American history is retold through photographic likenesses of black Americans in "Let Your Motto Be Resistance: African American Portraits," a collaborative exhibition project of the National Museum of African American History and Culture (NMAAHC), the National Portrait Gallery (NPG) and the International Center of Photography (ICP). It is on view at the ICP through September 9.
The NMAAHC, the 19th and newest member of the Smithsonian Institution, is slated to open within a decade on Washington's National Mall adjacent to the Washington Monument. This inaugural exhibition is curated by Deborah Willis, chair of the department of photography and imaging at New York University's Tisch School of the Arts, and author of numerous books, including a history of black photographers.
As an African American photographer, Gordon Parks had unusual access to militant activist Malcolm X, shown here selling copies of Muhammad Speaks on a New York sidewalk in 1963. ©Gordon Parks / National Portrait Gallery, Smithsonian Institution.
The show features 100 photographs from the NPG's permanent collection that trace 150 years of US history through likenesses of African American statesmen, slaves, abolitionists, artists, writers, scientists, entertainers and sports figures. Starting with portraits from the mid-Nineteenth Century, the exhibition examines the manner in which sitters often collaborated with photographers to create positive images and challenge demeaning stereotypes. In the process, they refuted predominately negative representations of blacks in American mainstream culture.
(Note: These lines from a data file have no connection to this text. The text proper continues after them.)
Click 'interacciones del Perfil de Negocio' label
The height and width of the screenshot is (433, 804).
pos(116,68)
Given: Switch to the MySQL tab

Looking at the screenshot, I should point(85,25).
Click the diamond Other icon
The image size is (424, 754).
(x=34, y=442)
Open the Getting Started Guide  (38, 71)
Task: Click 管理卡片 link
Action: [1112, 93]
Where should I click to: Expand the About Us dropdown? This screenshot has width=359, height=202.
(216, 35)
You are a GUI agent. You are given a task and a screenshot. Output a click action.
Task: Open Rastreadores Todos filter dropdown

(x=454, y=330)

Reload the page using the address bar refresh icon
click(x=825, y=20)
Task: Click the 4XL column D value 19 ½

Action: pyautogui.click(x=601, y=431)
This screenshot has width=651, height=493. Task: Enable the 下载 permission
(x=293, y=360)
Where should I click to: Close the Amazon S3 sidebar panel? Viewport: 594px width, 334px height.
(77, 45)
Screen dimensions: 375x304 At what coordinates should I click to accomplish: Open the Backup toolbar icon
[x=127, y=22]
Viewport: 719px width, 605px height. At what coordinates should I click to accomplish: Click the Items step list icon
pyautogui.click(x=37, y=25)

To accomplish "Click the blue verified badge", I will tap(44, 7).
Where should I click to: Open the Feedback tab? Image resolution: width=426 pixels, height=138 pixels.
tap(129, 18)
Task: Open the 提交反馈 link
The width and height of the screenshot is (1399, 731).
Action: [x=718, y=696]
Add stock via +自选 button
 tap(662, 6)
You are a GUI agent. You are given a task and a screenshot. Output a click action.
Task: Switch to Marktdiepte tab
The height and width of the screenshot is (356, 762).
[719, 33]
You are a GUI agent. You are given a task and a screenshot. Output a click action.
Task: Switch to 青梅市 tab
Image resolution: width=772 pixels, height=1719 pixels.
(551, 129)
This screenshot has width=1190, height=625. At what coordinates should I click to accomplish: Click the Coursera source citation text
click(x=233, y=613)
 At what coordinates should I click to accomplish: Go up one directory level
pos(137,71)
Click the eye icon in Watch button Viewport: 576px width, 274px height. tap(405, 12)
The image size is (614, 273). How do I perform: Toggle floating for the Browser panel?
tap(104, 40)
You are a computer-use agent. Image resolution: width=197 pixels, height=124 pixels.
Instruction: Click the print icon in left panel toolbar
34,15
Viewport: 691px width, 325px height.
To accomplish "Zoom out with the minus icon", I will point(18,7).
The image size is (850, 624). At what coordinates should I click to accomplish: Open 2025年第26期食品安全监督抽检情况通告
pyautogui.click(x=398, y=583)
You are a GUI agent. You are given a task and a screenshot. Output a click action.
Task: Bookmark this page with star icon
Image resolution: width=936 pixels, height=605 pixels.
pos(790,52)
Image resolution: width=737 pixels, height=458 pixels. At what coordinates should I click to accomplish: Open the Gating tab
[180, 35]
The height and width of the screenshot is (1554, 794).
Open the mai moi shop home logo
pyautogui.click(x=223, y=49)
"As we examined the photographs that compose this exhibition," says NMAAHC director Lonnie G. Bunch III, "it was clear that they revealed, reflected and illuminated the variety of creative and courageous ways that African Americans resisted, accommodated, redefined and struggled in an America that needed but rarely embraced and accepted its black citizens."
Inevitably, a good many of the older images were taken by unknown photographers. More recent portraits are by such name photographers as Berenice Abbott, Bruce Davidson, Phillippe Halsman, Robert Mapplethorpe, Arnold Newman, Gordon Parks, Irving Penn, Carl Van Vechten, James VanDerZee, Edward Weston and Garry Winogrand. As Willis writes in the catalog, "Many photographers used composition and studio setups to establish spaces where African Americans could express themselves visually, intellectually, spiritually and emotionally."